Your task:
When you reach the line containing "694x463 pixels." in the entries below, start writing out each line exactly, and stop after the line containing "Where should I".

Given records:
------------------------------------------------------------
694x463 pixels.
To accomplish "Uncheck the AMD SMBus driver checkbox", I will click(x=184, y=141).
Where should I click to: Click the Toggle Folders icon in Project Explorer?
------------------------------------------------------------
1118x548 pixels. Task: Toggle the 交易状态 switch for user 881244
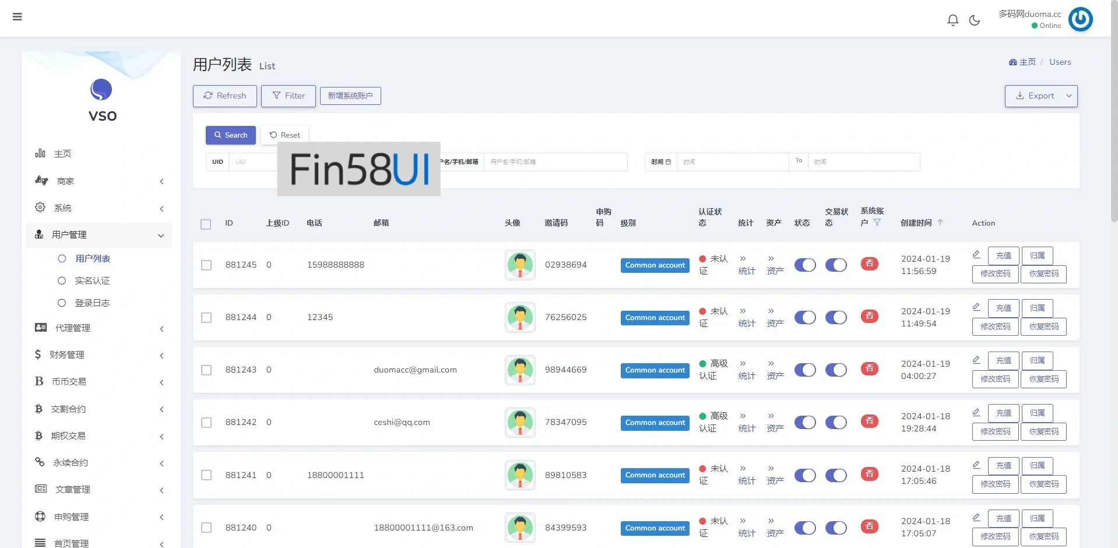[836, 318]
------------------------------------------------------------
Answer section:
694x463 pixels.
To accomplish "Uncheck the AMD SMBus driver checkbox", I will click(x=184, y=141).
Where should I click to: Click the Toggle Folders icon in Project Explorer?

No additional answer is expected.